▶ _WORK INSTRUCTIONS_:
Below are the records; pull every line that includes "agent".

━━━━

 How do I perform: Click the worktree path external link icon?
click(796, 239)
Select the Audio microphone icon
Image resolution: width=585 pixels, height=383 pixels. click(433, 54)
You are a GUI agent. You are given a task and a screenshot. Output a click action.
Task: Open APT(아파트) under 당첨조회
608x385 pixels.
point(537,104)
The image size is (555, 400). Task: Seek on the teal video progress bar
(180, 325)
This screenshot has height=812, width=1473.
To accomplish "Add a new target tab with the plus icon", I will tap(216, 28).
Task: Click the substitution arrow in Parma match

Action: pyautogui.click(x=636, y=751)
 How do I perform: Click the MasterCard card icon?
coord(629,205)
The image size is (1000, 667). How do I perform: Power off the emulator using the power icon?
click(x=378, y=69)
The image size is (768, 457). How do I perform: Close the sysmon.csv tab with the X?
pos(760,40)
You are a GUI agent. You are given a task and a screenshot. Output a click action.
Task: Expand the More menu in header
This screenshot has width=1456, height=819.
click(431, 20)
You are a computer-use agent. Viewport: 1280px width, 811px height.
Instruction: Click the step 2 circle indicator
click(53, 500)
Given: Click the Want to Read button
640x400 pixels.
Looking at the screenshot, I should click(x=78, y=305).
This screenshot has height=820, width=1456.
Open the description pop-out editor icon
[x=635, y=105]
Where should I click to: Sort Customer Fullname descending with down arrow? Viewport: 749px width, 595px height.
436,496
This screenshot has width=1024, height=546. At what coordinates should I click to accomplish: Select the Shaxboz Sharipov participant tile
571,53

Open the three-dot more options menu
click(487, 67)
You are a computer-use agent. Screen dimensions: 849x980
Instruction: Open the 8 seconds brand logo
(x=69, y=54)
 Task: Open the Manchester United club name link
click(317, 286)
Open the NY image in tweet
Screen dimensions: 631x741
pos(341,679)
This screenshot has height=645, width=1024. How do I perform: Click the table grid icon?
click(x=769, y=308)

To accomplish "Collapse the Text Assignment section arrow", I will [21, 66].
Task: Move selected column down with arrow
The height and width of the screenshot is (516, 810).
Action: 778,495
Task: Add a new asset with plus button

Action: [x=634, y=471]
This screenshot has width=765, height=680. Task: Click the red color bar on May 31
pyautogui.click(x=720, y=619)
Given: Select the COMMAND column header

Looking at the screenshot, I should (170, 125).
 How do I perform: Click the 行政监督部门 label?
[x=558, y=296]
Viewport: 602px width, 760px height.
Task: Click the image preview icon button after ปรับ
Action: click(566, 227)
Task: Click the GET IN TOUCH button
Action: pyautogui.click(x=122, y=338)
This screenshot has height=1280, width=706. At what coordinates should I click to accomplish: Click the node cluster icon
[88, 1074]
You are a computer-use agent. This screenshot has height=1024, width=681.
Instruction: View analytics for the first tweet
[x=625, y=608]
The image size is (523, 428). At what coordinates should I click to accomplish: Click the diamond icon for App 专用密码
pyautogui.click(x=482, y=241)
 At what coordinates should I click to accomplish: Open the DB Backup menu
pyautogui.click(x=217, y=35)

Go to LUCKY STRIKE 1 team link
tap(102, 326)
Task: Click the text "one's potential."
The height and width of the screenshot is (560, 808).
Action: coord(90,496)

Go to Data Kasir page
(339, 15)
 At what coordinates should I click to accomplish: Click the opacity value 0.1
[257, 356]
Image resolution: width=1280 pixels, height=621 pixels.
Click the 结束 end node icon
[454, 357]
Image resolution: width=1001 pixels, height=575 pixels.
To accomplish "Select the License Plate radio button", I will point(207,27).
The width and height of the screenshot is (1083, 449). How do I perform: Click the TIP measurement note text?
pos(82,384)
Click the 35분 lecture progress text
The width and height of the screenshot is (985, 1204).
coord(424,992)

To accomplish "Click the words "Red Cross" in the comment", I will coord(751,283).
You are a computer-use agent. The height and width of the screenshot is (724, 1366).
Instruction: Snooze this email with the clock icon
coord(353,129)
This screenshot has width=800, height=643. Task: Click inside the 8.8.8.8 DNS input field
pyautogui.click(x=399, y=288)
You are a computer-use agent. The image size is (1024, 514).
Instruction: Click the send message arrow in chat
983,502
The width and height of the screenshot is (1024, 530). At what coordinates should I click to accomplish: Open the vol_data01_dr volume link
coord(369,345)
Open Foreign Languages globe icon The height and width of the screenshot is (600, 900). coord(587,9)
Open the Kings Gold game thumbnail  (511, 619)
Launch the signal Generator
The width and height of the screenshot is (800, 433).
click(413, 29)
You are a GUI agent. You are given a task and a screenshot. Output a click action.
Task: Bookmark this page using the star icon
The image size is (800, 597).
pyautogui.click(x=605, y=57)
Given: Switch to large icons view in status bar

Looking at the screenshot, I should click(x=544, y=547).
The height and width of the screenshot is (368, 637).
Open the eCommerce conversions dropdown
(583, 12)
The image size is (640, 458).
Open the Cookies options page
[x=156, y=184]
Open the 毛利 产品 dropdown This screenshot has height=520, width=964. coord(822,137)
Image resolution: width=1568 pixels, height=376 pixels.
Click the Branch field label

━━━━

▶ _ANSWER TO THIS TASK_:
You are a GUI agent. You are given a task and a screenshot. Output a click action.
You are a GUI agent. You are given a task and a screenshot. Output a click action.
You are a computer-use agent. Viewport: 1280px width, 811px height.
You are a computer-use agent. Screen dimensions: 849x980
You are a computer-use agent. This screenshot has height=1024, width=681.
You are a computer-use agent. The height and width of the screenshot is (724, 1366).
You are a computer-use agent. The image size is (1024, 514).
You are a GUI agent. You are given a task and a screenshot. Output a click action.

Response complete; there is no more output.